Durch Akteneinsicht konnten wir nachvollziehen, dass der von Gaby Gedig an das Amtsgericht München gerichtete Antrag auf Herausgabe an den polizeilichen Staatsschutz weitergeleitet worden war. Das beschlagnahmte Flugblatt liegt gar nicht bei der Akte. Statt dessen hat ein Beamter des Staatsschutzes eine Collage von Heartfield aus dem Internet gezogen, in seinen Ermittlungsbericht kopiert und suggeriert, es handele sich um den inkriminierten Aufdruck auf dem beschlagnahmten Flugblatt.
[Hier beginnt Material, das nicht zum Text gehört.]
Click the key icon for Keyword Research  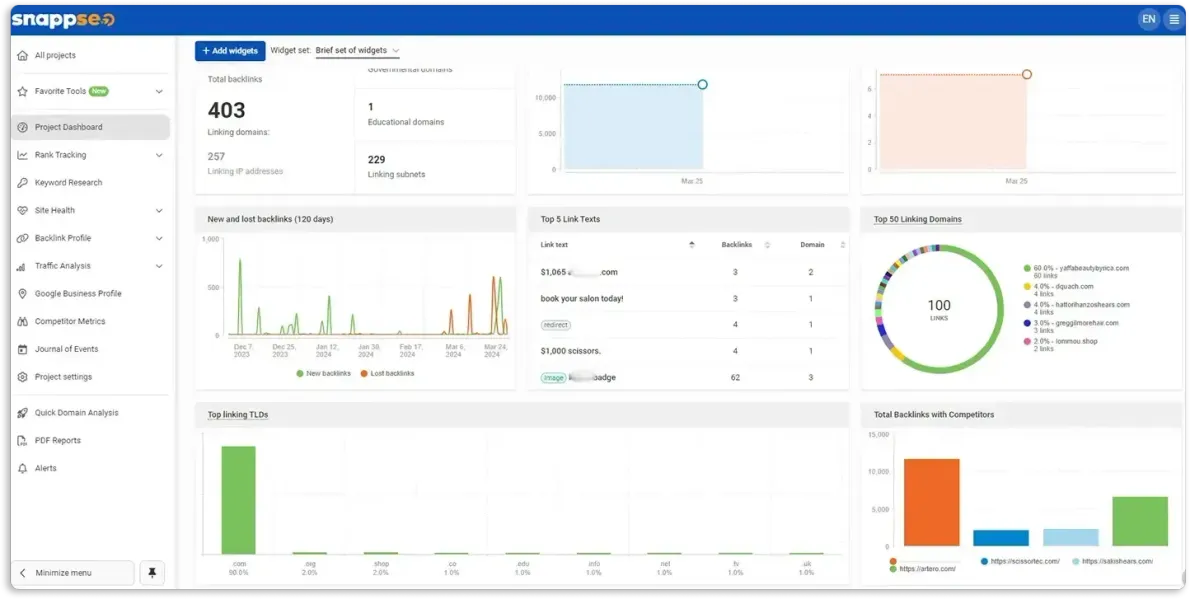[x=22, y=183]
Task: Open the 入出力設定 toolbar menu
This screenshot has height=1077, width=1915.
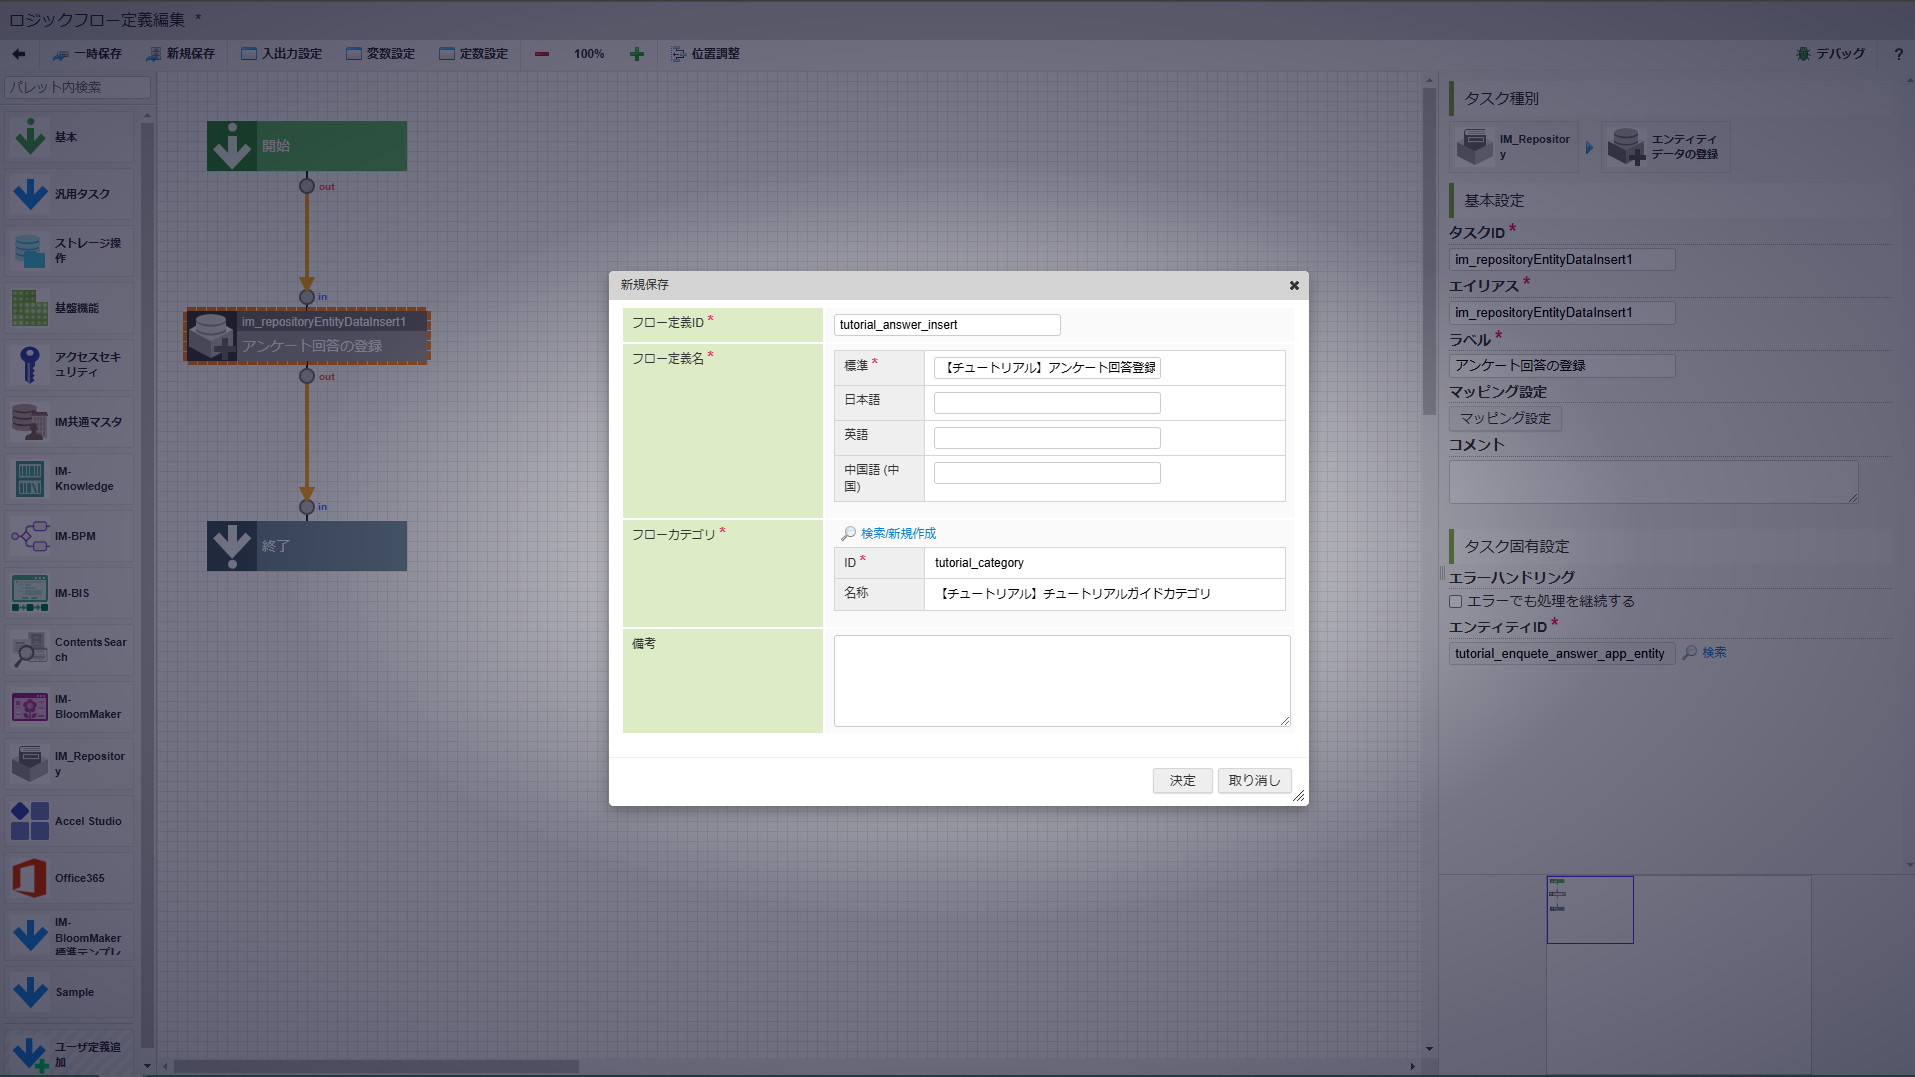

Irgendwer hat handschriftlich daneben geschrieben, das sei keine Abbildung des beschlagnahmten Flugblatts. Trotzdem wird von der Staatsanwaltschaft das Ermittlungsverfahren gegen die Kollegin Gedig eingeleitet und als Tatzeit nicht der 3. März 2023, sondern der 18. Juni 2023 angegeben.

Konnten Sie dagegen vorgehen?

Gegen den richterlichen Beschluss haben wir Beschwerde zum Landgericht eingelegt und möchten auch nach Einstellung des Verfahrens festgestellt haben, dass die Beschlagnahme unrechtmäßig in die Versammlungs-, Meinungsäußerungs- und Kunstfreiheit der Gewerkschafterin Gedig eingegriffen hat. Wir haben der Staatsanwaltschaft sämtliche Anknüpfungstatsachen für unseren Verdacht der falschen Verdächtigung und der Rechtsbeugung mitgeteilt und beantragt, Auskunft über die Hintergründe dieser kompletten Fehlleistung zu geben.